XF 2.1 What's new for developers in XF 2.1?

It's ok, developers, breathe a sigh of relief... We do have some good things for you in XF 2.1 but at a slightly smaller scale than the changes we introduced in XF 2.0 šŸ˜‰

Welcome to the seventh (admittedly developer oriented) "Have you seen...?" thread for XF 2.1. As ever, if you've not yet seen the previous entries, (why not?!) you can check them out here.

To ensure you're kept up to date, we strongly recommend giving that "Watch forum" link a scare and make sure you enable email notifications if you haven't done so already šŸŽƒ
 
I never worked with composer before. Do we need to install it? And could you provide some example code how to work with it?
It's only needed if you're developing an add-on and you want to include a third party dependency. Even then it's not strictly required, but as a developer tool it makes a lot of sense to use it.

Support with composer is really beyond the scope of this thread and support in general. I would recommend starting with any official documention first: https://getcomposer.org/doc/01-basic-usage.md

Then if you have any specific questions about it, probably post a new thread in the XenForo development discussions forum.
 
If you currently have an add-on which implements a "Like" content handler you may be wondering how you migrate to "Reactions" in XF 2.1 and what will happen to your existing likes.
I am thrilled by this. A lot of the reactions addons don't handle alerts very well because it's a hard spot not tied into Likes but it's own entity. So many of my users are annoyed that they can't turn off alerts for reactions.
 
What about tests does xenforo include now tests for the core and plugin development.

There would be no reason for the XF team to ship tests for the core - they can do that internally and then strip it out when shipping. You ideally don't want to ship tests in production - and we have no need to run tests they have already run themselves.

Tests for plugin development are very much non-trivial since it depends on exactly what it is you are developing. Front-end UI changes require a very different approach to back-end code tests. Once you start using code hooks, template replacements and so on - it becomes quite complicated from a testing perspective.

The class extension mechanism within XF makes it tricky to test things too.

What is it you are wanting to test anyway?

(FWIW, I write unit tests for my stand-alone classes which are not extensions of existing XF classes that were created using the extend method).
 
There would be no reason for the XF team to ship tests for the core - they can do that internally and then strip it out when shipping. You ideally don't want to ship tests in production - and we have no need to run tests they have already run themselves.

That's not correct. If you develop an addon you could use the default tests (with hooks enabled) to test if your code has any negative impact on standard forum behavior that you might have missed. This happens a lot. ;)

The class extension mechanism within XF makes it tricky to test things too.

Really? I can't imagine any scenario that would be problematic.
 
That's not correct. If you develop an addon you could use the default tests (with hooks enabled) to test if your code has any negative impact on standard forum behavior that you might have missed. This happens a lot. ;)
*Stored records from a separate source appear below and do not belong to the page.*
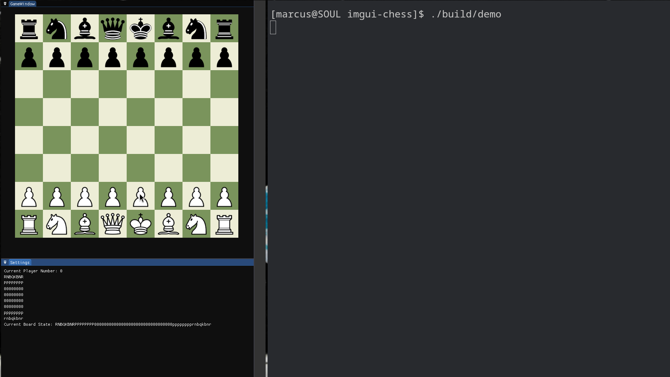The height and width of the screenshot is (377, 670).
Task: Click the Settings title bar label
Action: tap(20, 263)
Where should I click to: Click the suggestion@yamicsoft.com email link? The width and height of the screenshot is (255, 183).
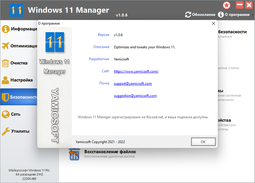point(135,95)
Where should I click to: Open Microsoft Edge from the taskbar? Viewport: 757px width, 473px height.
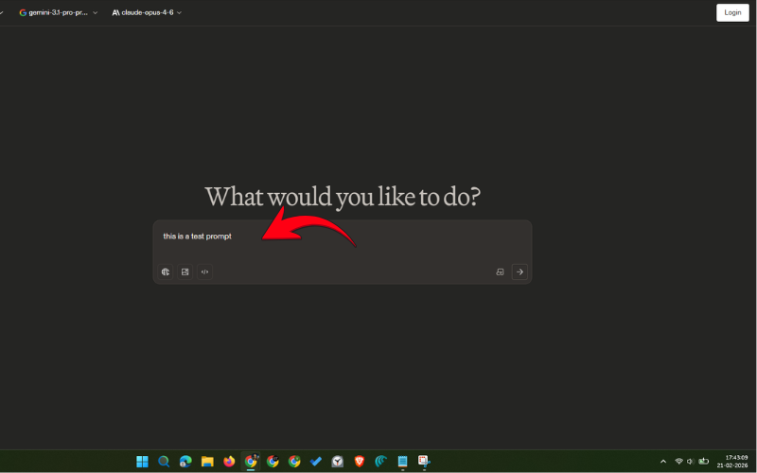tap(185, 462)
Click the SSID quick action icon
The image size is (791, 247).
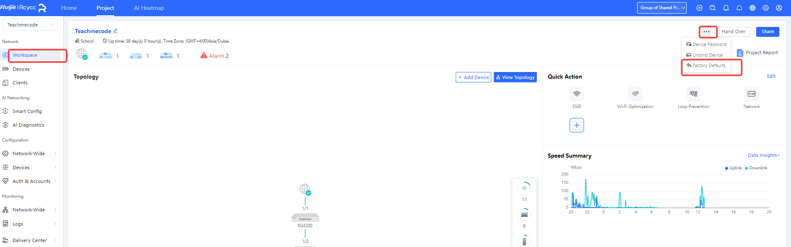pyautogui.click(x=577, y=94)
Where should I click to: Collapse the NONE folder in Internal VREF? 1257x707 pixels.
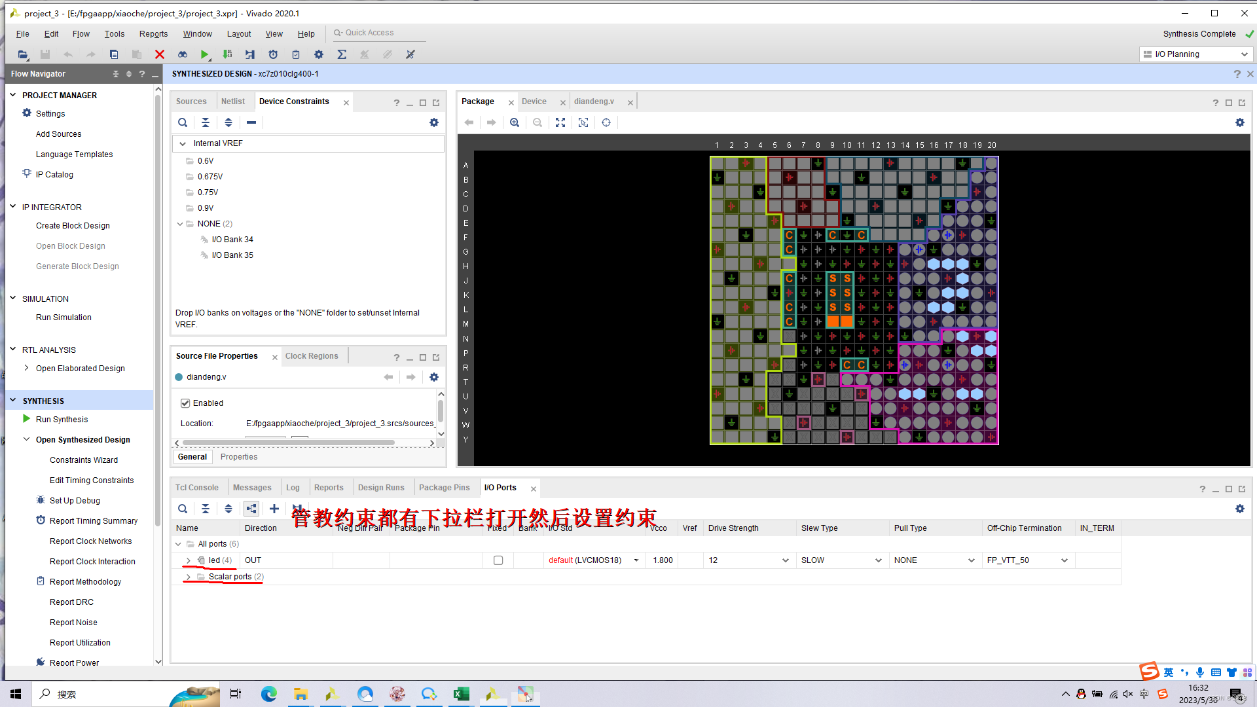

By definition, an addon changes the "standard forum behaviour" ... so what exactly are you proposing that the supplied tests actually test for?

Really? I can't imagine any scenario that would be problematic.
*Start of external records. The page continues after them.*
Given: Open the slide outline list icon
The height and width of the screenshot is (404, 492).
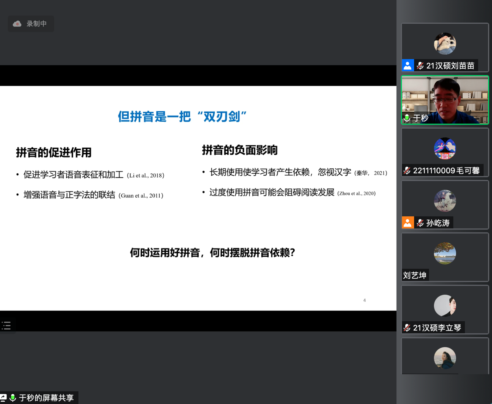Looking at the screenshot, I should click(6, 326).
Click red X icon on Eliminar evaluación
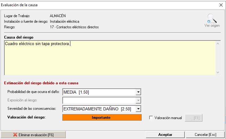This screenshot has height=139, width=226. (15, 135)
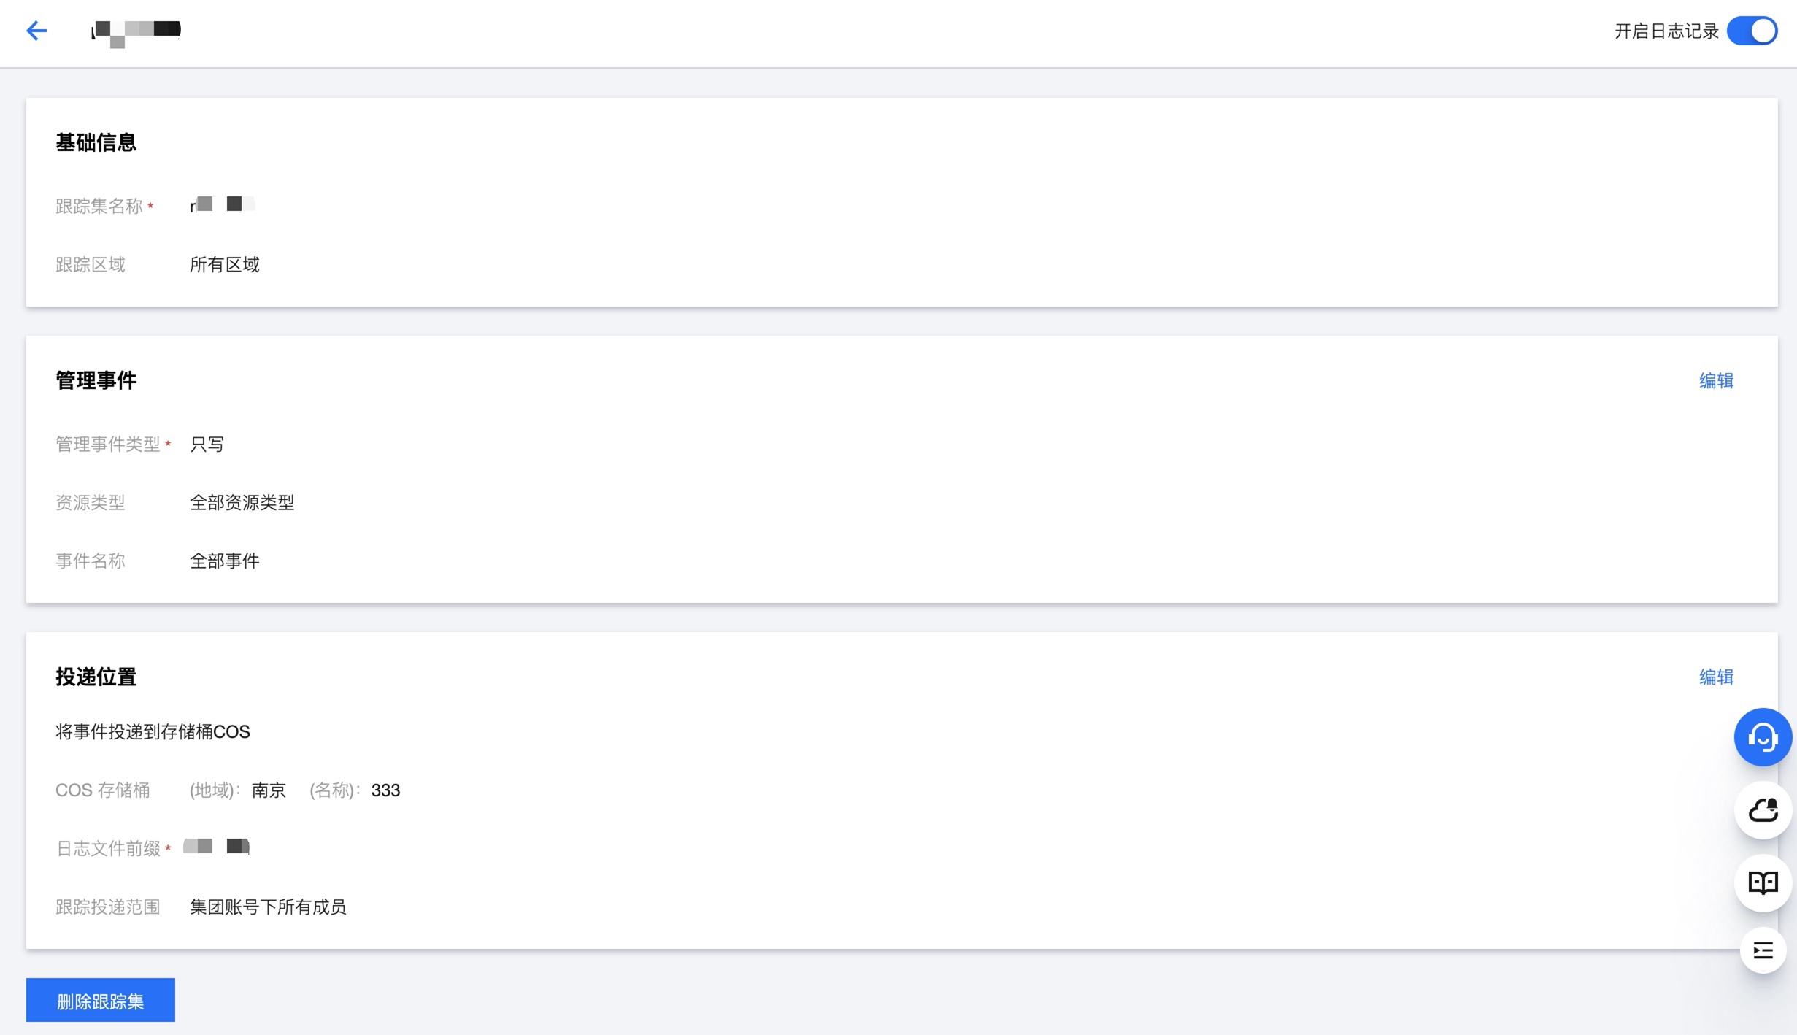Open the documentation book icon

tap(1762, 883)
For unit testing, you really want to avoid loading the entire framework - which means that the class extension facilities will not be available.

Of course, if you want to do some kind of integration testing, that's a different exercise - I was specifically referring to unit tests.

Integration tests are not trivial to execute, since they require a fully functional forum instance - including database populated with actual data, in order to perform. You would pretty much need to have a separate installation or some kind of auto-building system to be able to run repeatable integration tests (any changes made to the database as a result of test execution need to be rolled back to make the test repeatable).
 
No.

The first public release will be available to anyone with an active license, not just developers.
 
I would assume that using class="fa fa-caret-right" uses the FA4 icon... while class="far fa-caret-right" is the FA5 icon?